Centering for interactions in multiple regression ??

#1
This is an e-mail about our discussion. Can someone please help us. I cannot understand any reason to center the variables other than "well it just should be that way" kinda thing. After my 2 questions you will read the latest email from my professor then my first email. I also forgot to mention we are predicting interactions.

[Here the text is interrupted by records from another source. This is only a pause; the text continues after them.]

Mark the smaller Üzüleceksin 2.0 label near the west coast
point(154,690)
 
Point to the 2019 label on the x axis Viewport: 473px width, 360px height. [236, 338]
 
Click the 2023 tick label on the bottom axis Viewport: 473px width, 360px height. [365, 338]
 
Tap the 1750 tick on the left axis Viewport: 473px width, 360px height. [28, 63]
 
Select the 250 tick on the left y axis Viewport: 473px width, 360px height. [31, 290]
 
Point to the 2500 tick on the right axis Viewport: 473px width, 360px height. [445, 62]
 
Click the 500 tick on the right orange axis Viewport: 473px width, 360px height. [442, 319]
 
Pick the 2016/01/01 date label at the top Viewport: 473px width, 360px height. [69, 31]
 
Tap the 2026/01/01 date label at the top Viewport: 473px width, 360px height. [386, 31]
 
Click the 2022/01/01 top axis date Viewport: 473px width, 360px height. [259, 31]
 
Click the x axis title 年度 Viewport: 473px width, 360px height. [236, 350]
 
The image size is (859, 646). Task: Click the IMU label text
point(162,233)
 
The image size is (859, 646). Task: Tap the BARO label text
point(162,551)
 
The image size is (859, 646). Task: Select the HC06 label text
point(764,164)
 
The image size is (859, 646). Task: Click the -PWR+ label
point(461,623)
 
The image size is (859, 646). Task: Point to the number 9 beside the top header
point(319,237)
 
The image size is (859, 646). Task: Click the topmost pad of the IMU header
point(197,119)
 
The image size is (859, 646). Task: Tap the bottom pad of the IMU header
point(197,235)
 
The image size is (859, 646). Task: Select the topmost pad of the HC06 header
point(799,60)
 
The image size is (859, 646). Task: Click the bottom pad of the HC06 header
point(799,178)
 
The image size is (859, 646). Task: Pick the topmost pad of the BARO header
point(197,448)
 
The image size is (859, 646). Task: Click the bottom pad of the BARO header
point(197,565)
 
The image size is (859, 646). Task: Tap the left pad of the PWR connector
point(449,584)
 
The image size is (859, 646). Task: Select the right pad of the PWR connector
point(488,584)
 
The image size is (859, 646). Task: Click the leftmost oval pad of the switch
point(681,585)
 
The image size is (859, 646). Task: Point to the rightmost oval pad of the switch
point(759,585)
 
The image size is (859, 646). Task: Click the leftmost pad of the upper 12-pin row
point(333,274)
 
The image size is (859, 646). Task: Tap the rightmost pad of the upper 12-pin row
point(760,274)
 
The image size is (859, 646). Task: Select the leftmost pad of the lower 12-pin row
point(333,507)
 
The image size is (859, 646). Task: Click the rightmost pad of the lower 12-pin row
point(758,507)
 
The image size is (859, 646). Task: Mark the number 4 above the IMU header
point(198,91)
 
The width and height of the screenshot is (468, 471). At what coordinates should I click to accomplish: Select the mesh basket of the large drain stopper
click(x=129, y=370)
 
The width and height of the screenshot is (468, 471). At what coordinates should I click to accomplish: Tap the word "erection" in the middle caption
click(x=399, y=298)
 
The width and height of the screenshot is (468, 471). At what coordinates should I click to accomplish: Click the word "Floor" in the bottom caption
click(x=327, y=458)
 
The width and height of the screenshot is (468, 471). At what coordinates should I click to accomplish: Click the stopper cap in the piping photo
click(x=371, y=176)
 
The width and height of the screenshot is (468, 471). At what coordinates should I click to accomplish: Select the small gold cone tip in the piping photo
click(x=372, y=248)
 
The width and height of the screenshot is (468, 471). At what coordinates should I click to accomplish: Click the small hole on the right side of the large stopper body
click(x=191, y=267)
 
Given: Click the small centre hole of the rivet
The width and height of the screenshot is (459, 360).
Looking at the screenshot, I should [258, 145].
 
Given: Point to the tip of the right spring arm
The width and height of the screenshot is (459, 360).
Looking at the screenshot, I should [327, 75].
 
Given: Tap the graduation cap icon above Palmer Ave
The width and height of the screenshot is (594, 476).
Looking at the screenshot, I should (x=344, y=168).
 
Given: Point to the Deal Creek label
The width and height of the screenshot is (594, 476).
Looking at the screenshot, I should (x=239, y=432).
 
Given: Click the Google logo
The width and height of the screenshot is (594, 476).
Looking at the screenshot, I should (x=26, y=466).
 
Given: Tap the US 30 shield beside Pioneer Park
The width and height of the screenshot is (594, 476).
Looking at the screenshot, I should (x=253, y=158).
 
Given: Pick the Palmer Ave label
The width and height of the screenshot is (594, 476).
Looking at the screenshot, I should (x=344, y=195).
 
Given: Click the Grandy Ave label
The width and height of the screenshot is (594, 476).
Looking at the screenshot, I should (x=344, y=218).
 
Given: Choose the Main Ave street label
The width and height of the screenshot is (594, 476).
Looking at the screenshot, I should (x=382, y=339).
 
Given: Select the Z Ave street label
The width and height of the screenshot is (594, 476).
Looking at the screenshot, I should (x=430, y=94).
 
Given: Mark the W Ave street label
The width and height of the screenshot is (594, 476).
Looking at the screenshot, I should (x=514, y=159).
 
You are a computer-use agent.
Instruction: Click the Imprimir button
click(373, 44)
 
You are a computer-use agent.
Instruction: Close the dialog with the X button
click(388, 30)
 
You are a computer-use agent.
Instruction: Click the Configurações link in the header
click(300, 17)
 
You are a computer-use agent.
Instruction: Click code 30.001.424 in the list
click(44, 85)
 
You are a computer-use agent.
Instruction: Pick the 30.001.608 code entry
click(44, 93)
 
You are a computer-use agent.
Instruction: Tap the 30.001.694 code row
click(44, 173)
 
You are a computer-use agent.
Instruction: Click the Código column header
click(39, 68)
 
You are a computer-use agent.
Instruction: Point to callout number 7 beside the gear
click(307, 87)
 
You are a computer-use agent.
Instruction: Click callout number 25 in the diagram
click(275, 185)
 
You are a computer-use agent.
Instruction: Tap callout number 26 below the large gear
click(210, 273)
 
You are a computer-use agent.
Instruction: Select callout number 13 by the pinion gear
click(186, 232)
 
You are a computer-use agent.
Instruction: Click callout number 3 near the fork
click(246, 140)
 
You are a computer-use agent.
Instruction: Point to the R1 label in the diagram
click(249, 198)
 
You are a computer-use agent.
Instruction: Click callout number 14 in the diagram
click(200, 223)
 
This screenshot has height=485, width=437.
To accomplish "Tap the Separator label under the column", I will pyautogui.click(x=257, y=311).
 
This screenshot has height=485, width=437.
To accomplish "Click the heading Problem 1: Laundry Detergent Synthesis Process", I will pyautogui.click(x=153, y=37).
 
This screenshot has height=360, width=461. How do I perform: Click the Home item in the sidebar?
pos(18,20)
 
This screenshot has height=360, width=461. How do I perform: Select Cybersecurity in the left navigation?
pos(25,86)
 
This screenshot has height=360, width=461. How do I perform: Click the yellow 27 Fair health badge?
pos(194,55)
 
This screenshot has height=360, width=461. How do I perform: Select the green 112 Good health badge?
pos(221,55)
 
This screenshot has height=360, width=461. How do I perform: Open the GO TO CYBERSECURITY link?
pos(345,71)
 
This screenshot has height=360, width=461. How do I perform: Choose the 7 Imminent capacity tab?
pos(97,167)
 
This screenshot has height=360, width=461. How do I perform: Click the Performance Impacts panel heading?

So specifically my 2 questions are this:
1) When to center?...if you have a link that would be great. I have found several sources and I am getting conflicting info (do center...no need to center...or you must justify centering)
2) How do you plot interactions?


Here is the conversation between a professor and myself. I am making the argument against centering.

Professor,
I have looked into the question of whether or not to center. If I may,
I would like to explain why we should not concern ourselves with
centering the variables. These are not my concepts (a combination of
sources) and I am going at this as just cause to move forward rather
than backwards (you probably know this just cleaning up and proposing a
rationale).

First, the main reason for centering should be based on a theory
supported purpose. This became more evident as I read on. The idea of
centering is a correction for excessive multicollinearity. If variables
are thought to have substantial overlap then the resulting analysis
will not be sensitive to those individual variables' contributions in
the model. Thus by centering one can reduce (potentially) some
multicollinearity. However, I have 2 key observations to address any
concern of multicollinearity. The first, is that do we have any reason
to believe (in theory) that any of these variables are measures of the
same construct? I would say that attachment, ppn, relat. satis are not
the same but trust and attachment may be overlapping. Secondly, looking
purely at our output, all of our tolerance levels are well above the
cutoff level indicating high multicollinearity. What is the cutoff for
multicollinearity/tolerance? Well, I am glad you asked. I have found
researchers which use very liberal values of .10 and below and very
conservative values of .40. In terms of our tolerance values, all of
our tolerances are at least .90 + . I personally see no reason at all
to center our variables. It is not that I can't do it (it really would
be that much trouble) but I just don't find the need to do it. Also, I
took a look at the scatterplots and there appears to be great
heteroscedasticity.

Her response:
"I think the centering is particularly important when you include an
interaction term in the equation. This is not an issue of
multicollinearit, but an issue of standardizing your variables so you
can reasonably calculate a multiplicative function."

Am I right or am I wrong?
 
Last edited:
#3
I've heard both arguments, to avoid multicolinearity and to have a more interpretable beta in variables where the mean is more meaningful than zero. But I do not really understand how the latter works.
 
#4
Hi Danielkeeton,

Okay, here's the deal.

Your advisor is right.

Centering will only help multicollinearity if you are have an interaction with continuous IVs. The problem is that if you multiply two continuous variables that are both on a positive scale, the interaction will be highly correlated with the main effects, even if they are not correlated with each other. It's not the high correlation between predictors you have to worry about, it's the high correlation between the predictors and the interaction term.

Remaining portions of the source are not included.